Animal feces on a farm

Animal feces on a farm

 Some of your research focuses on increasing food safety by reducing E.coli contamination in crops through increased biodiversity. Aren’t animals sometimes responsible for contaminating produce?  How can further increasing biodiversity on farms help solve the problem?

Wildlife such as deer and birds can indeed contaminate produce when they defecate in or near cropping fields. To try to reduce this risk, some growers (often under pressure from processors or government regulators) are removing all natural habitats such as hedgerows and ponds, to try to discourage wildlife from visiting their farms. But nature also provides us with an army of “natural pooper scoopers” – the dung beetles, flies, and microbes that look at feces and say “yummy dinner!”  These unglamorous and largely unnoticed beneficial insects keep the world from being buried in poop, and probably remove most feces before they have the chance to contaminate produce. Our worry is that growers who reduce biodiversity on their farms to repel wildlife are also removing habitat for dung beetles and other poop eaters – inadvertently making the risk of E. coli contamination worse rather than better. The goal of our “Natural approach to human pathogen suppression” project is to learn more about nature’s pooper scoopers, and what farmers can do to encourage these under-appreciated creatures and the valuable clean-up work that they do.

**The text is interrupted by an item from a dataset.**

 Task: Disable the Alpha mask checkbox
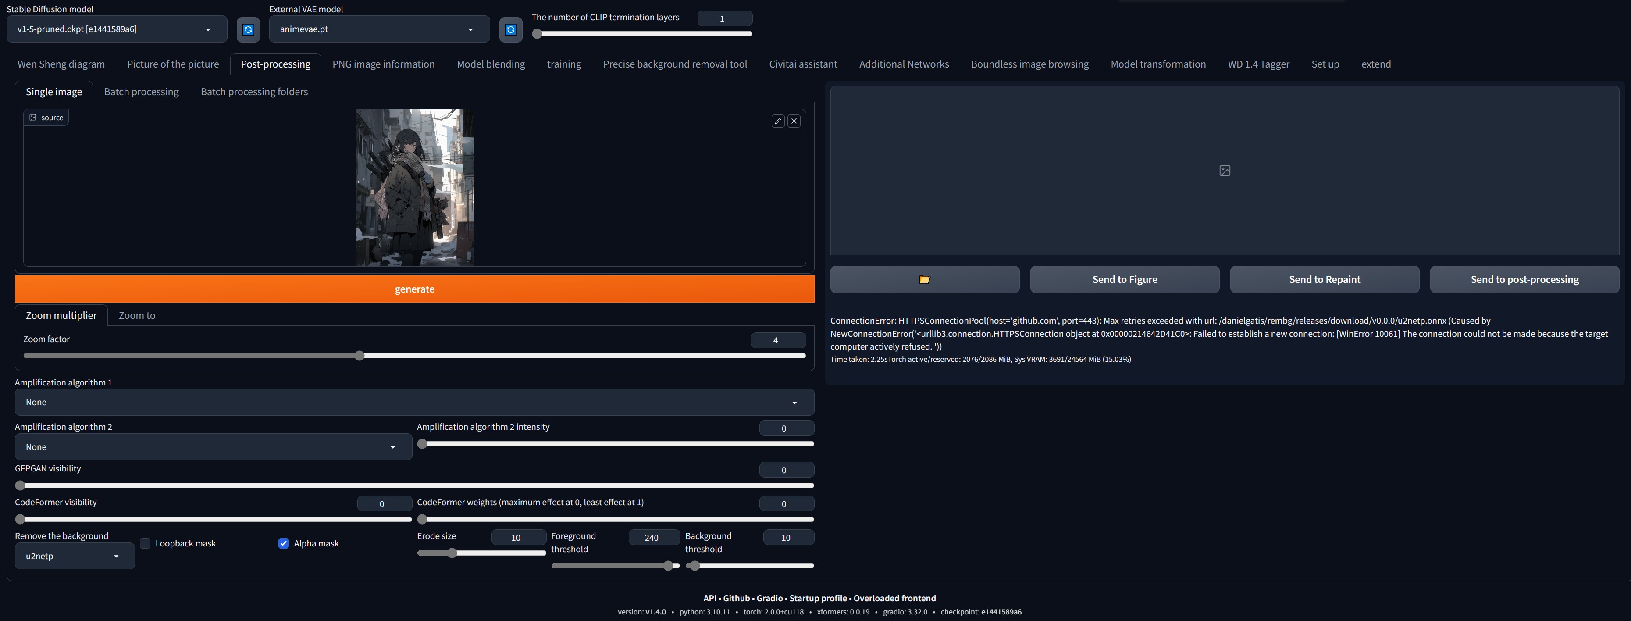click(283, 543)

Many of your studies take place in organic farming systems. Why?

A big challenge in farm ecology work—maybe the biggest challenge—is to do experiments at a scale that is relevant to farmers. However, the very different approaches used by organic versus conventional farmers provides a “natural experiment” on a grand scale. By looking at ecological differences between organic and conventional farms, we can learn more about how species interact more generally. Beyond this, the greater biodiversity typical of organic farms provides just the type of complexity that is likely to keep many ecologists busy for many years to come, trying to figure out what’s going on in these interesting ecosystems. Hopefully what we find will be useful to farmers, and help them manage pest insects without the need for many insecticide applications.